It was a case of Park Avenue princesses beautifully combined with punk piercings at Trelise Cooper. Dramatically coiled conehead updos, suede-soft skin and an intensely matte burgundy lip gave her towering models a glowering glamour.
This effect was oddly enhanced by the metal hardware clipped to their ears, noses, lips and cheeks. Worn with grungier clothes, the "piercings" would have sent different signals, but here they became just another embellishment among the many elements the designer loves to mash up. Anyone for spikes with their sequins next season?
Playing with notions of punk and pretty was a feature at other day two Fashion Week shows, but most heavily favoured one or the other style. At Nyne and Stolen Girlfriends Club, the beauty looks went respectively from androgynous to witchy, at Deryn Schmidt and the Weddings show, from feminine to Stepford Brides.
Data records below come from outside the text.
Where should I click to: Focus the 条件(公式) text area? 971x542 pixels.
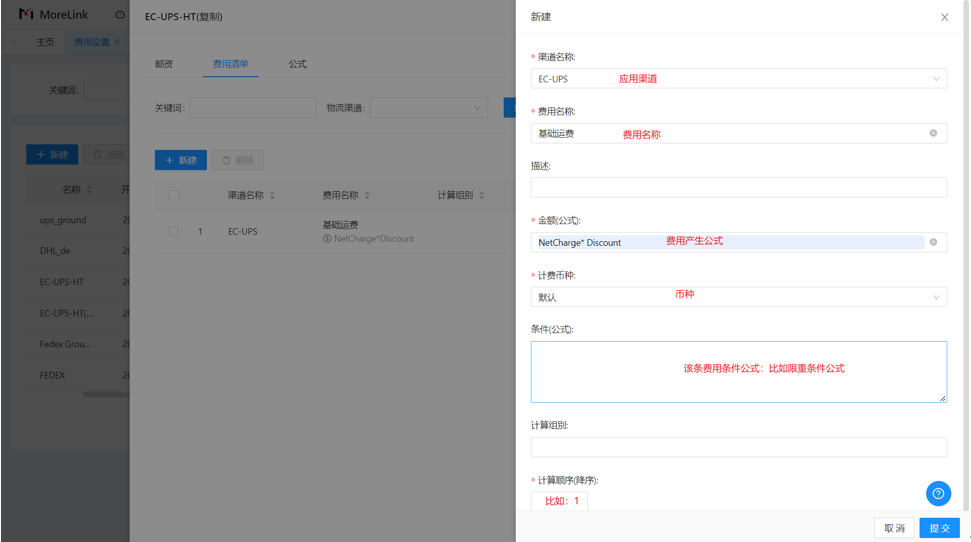738,372
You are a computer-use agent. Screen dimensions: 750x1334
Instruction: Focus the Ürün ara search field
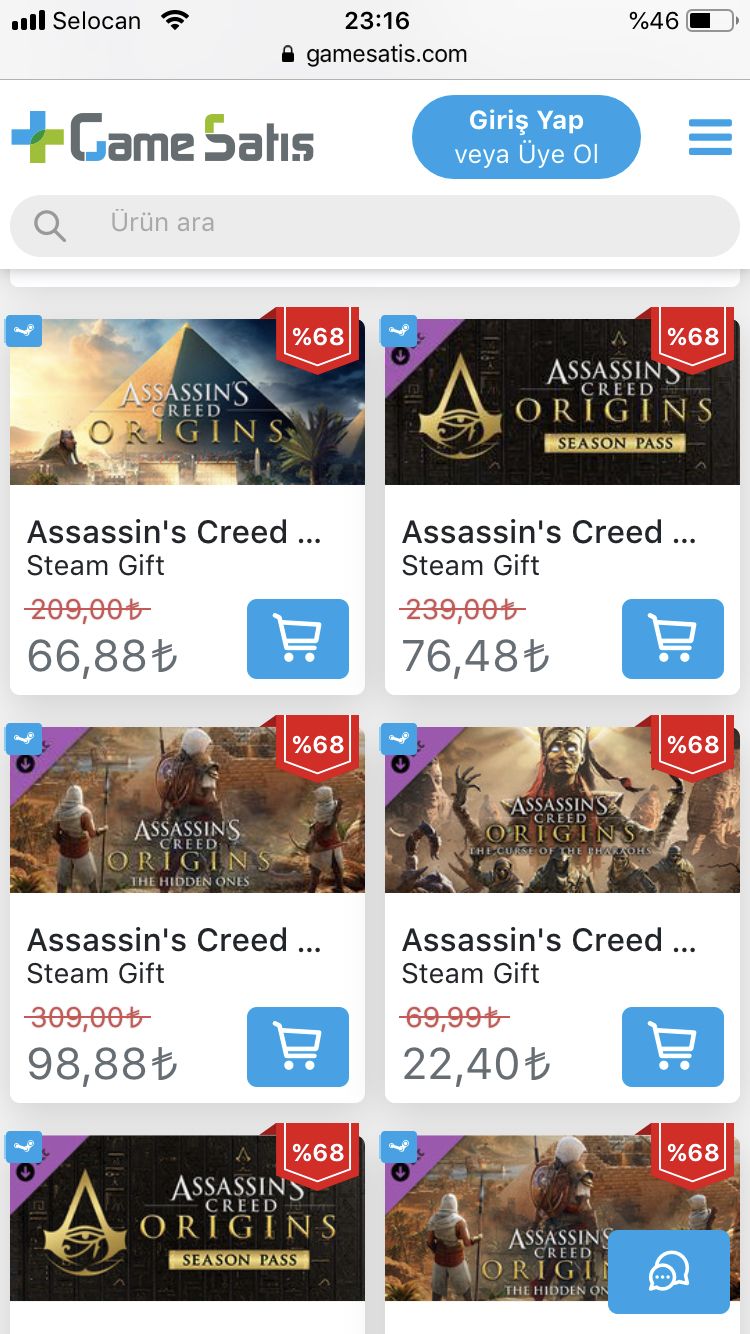click(375, 226)
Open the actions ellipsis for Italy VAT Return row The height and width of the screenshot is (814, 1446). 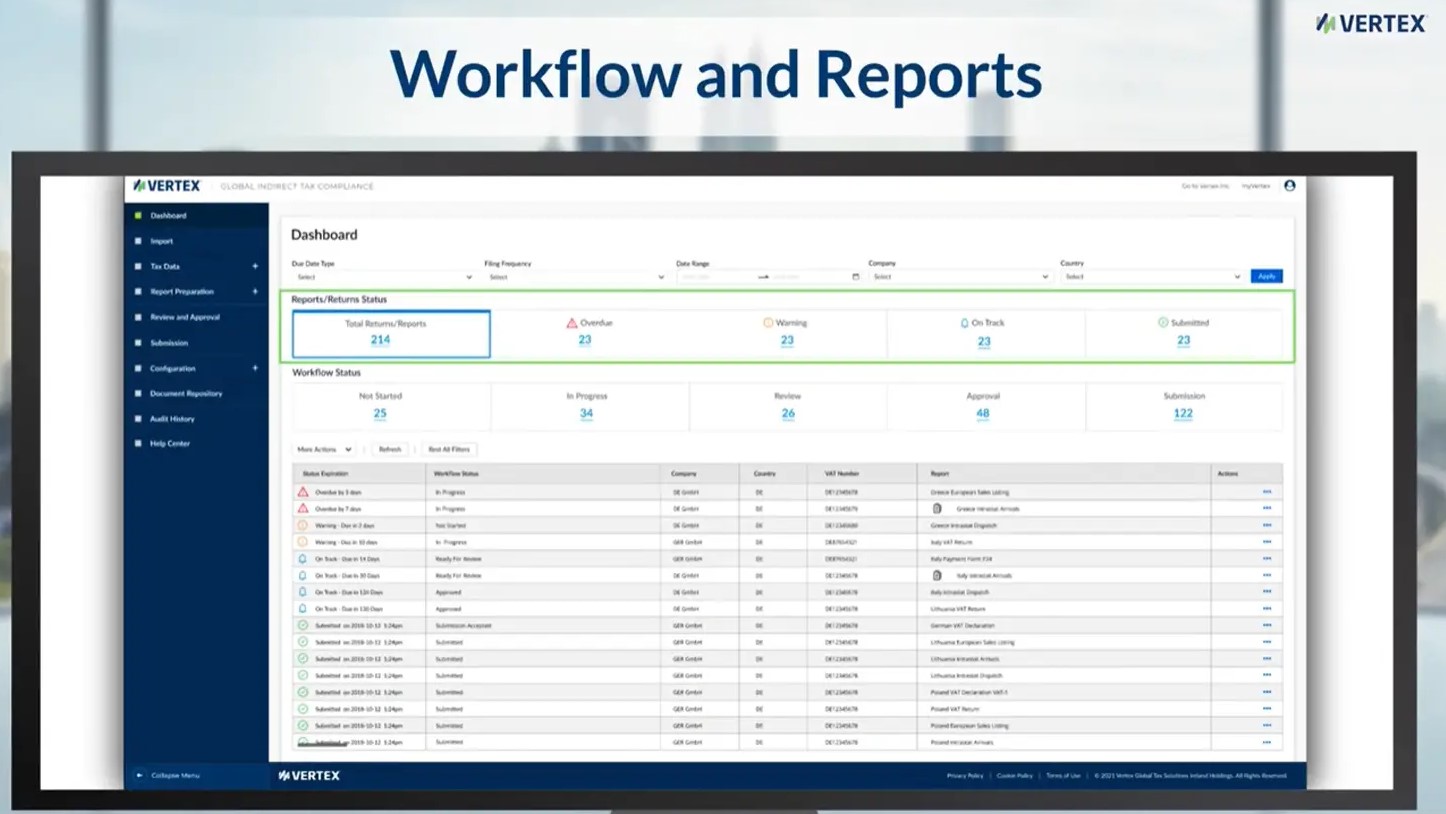point(1266,542)
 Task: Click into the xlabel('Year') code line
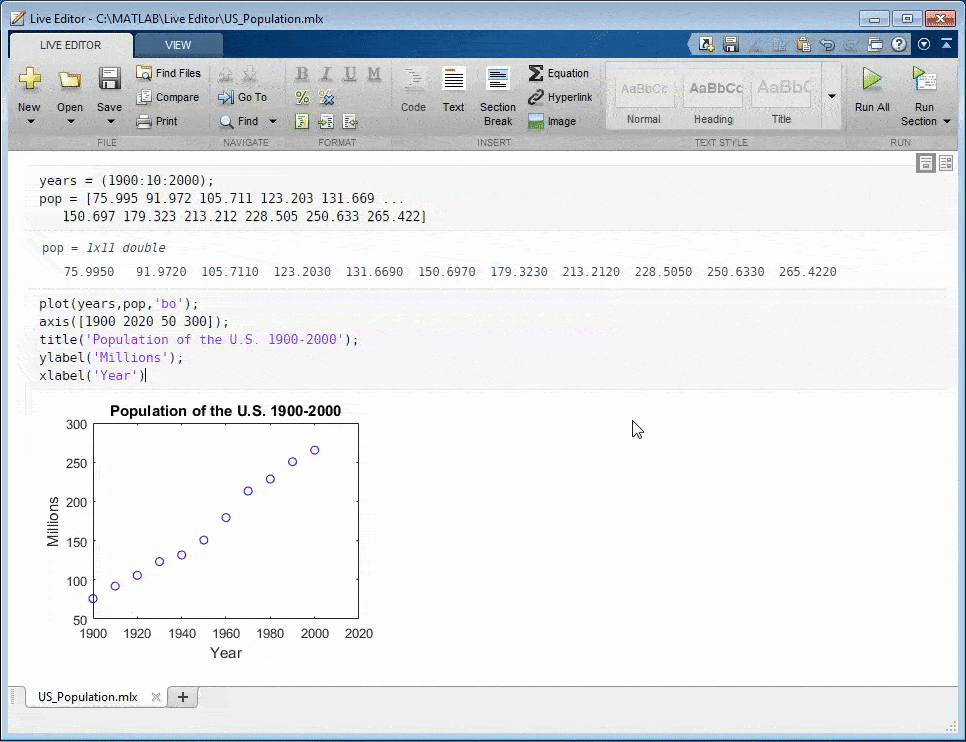92,375
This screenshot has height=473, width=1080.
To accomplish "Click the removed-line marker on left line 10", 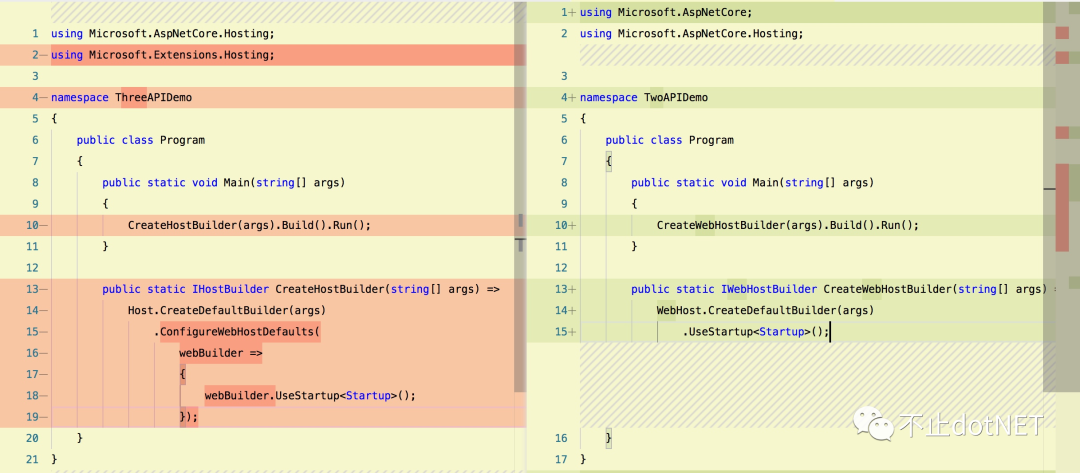I will click(x=44, y=225).
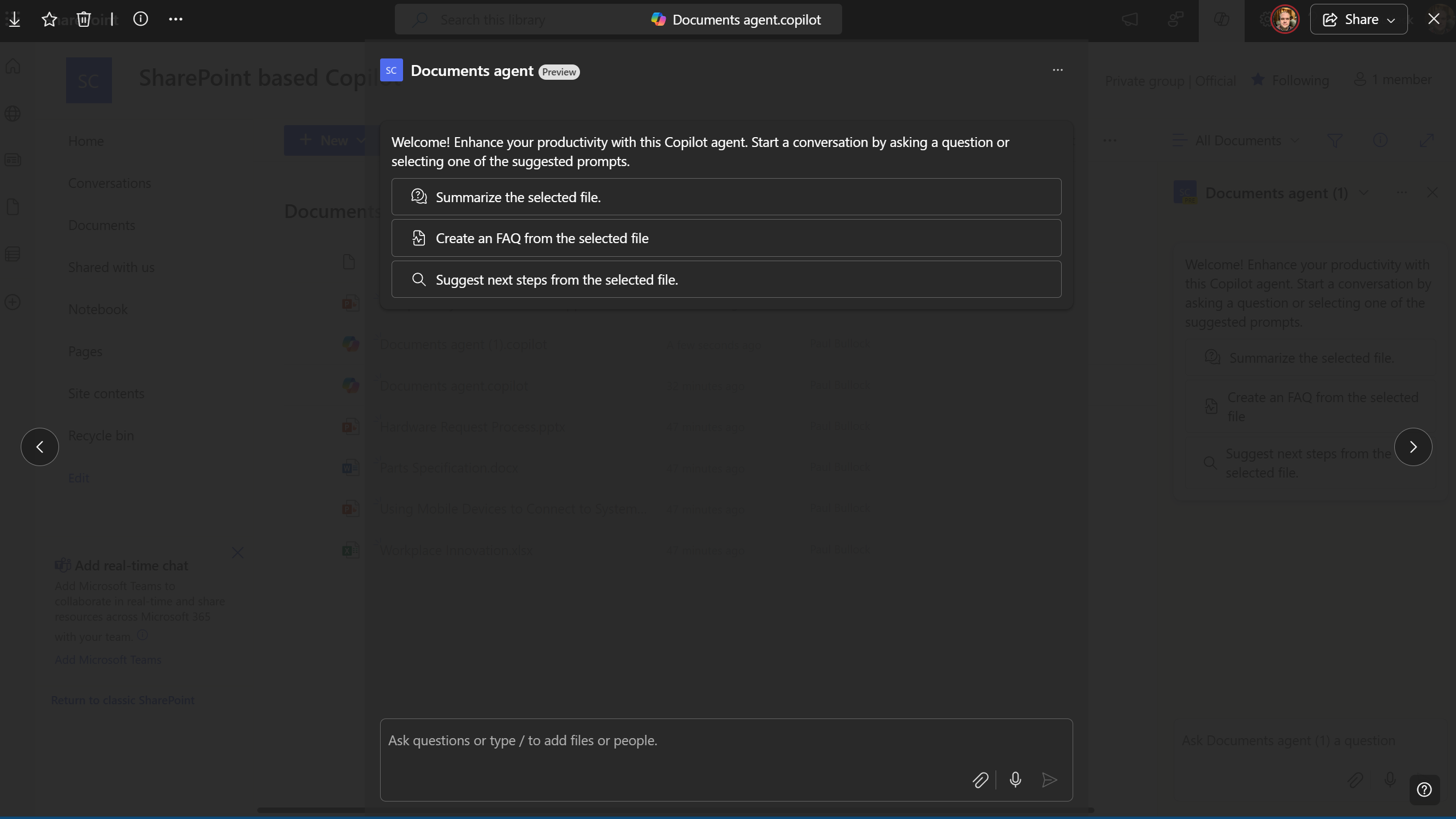This screenshot has width=1456, height=819.
Task: Click the send message icon
Action: (x=1050, y=780)
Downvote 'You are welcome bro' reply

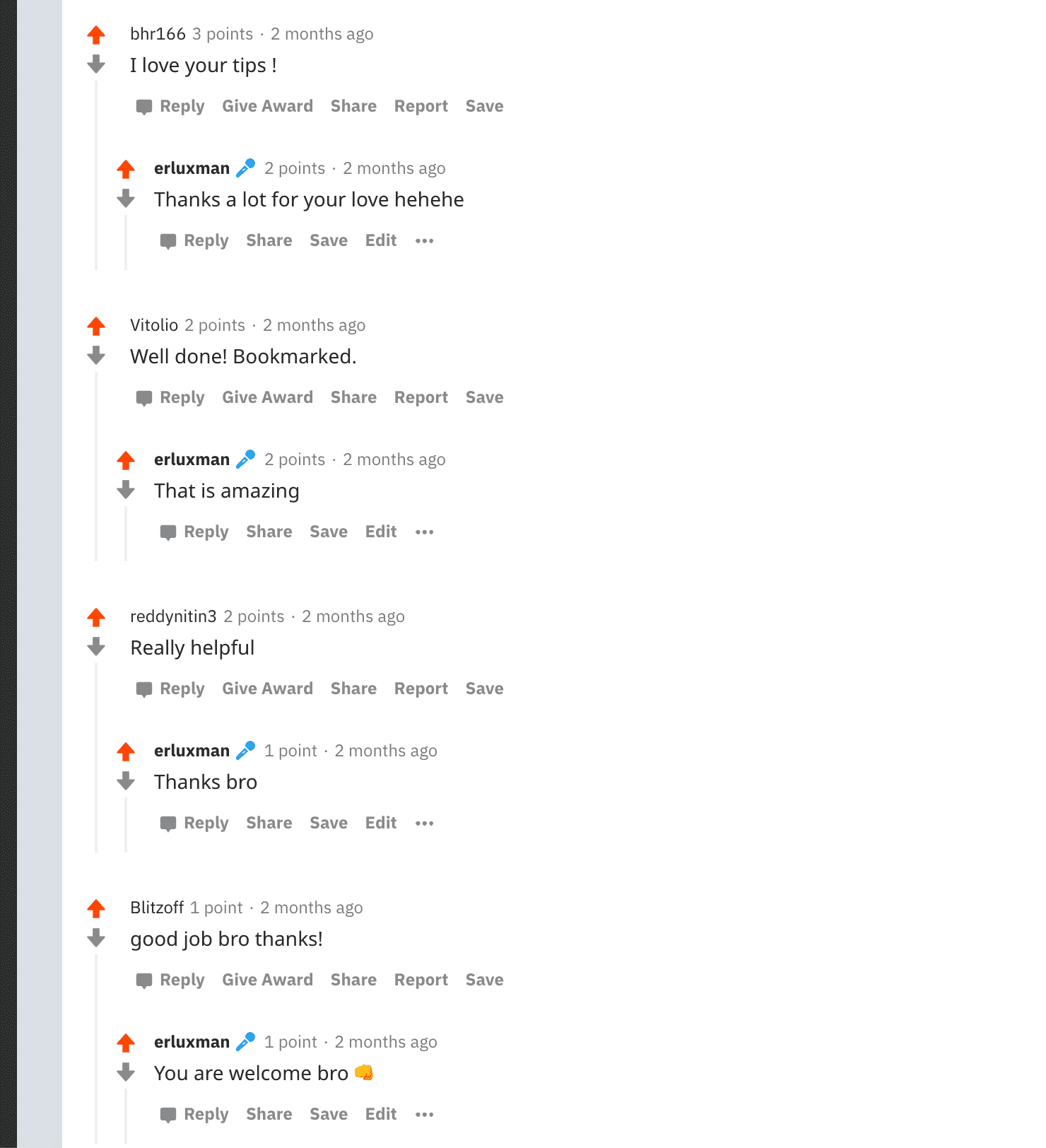[x=126, y=1072]
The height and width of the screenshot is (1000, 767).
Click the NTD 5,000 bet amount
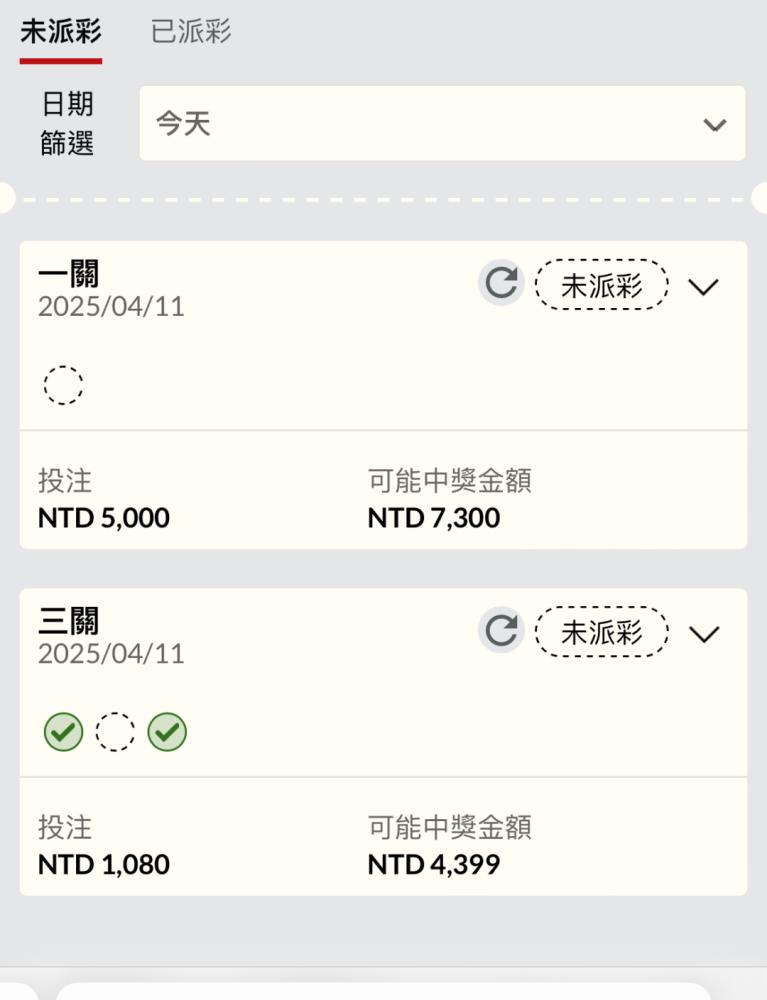point(104,518)
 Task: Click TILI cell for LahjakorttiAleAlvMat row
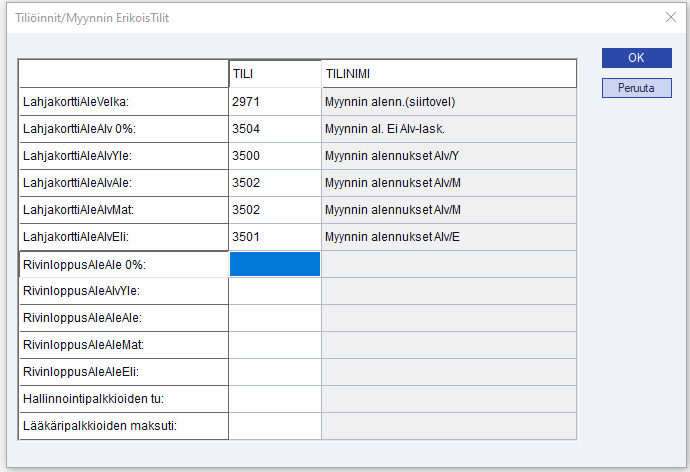(275, 209)
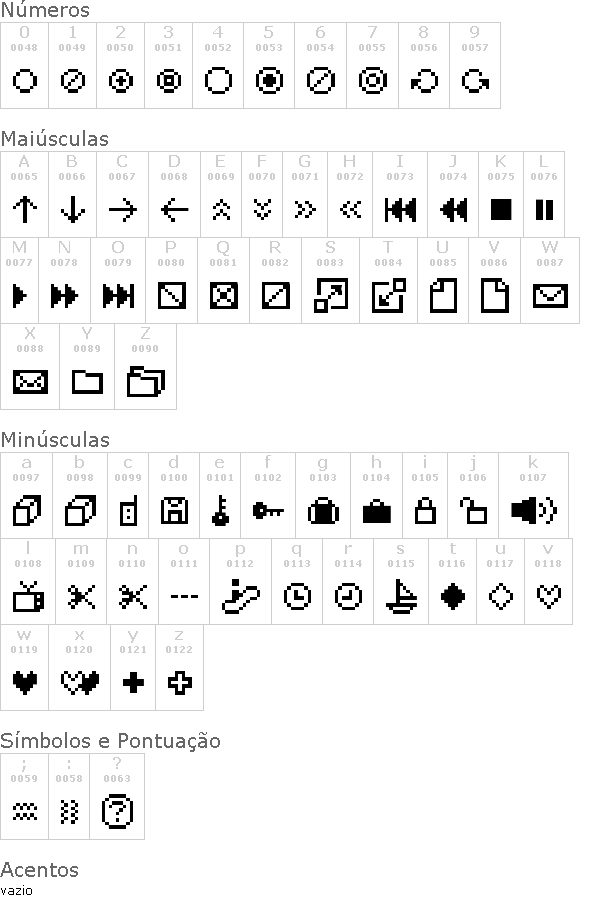This screenshot has height=897, width=590.
Task: Click the skip-to-start glyph under I
Action: [400, 209]
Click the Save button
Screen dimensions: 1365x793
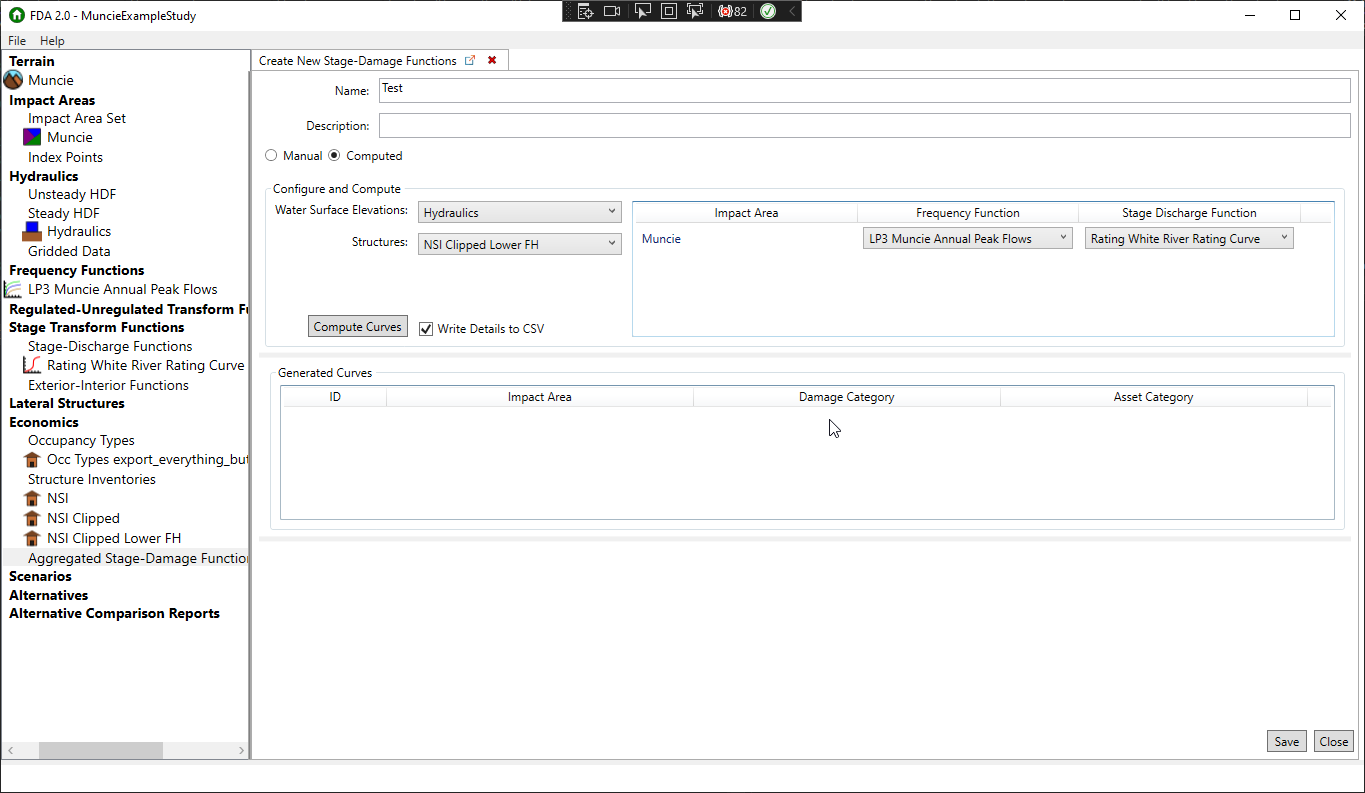[1286, 741]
It was more fun checking out the faces than the fashion and hair really was the hero. None more so than that by Grant Bettjeman, who described his uplifted look for Cooper as a "Mohican pony tail." His team then had to transform the models for the second part of the show - 10 minutes to change 15 girls - wrapping their hair across their forehead and up around padding into a spectacular swirl.
Amber D for M.A.C directed the makeup, custom mixing lips and adding dimension to the deep burgundy with an apple-red outline to diffuse the darkness. Skin was buffed to velvety perfection and nail stylist Leah Light also custom-mixed a black and white velvet-textured polish for fingers with grey for toes.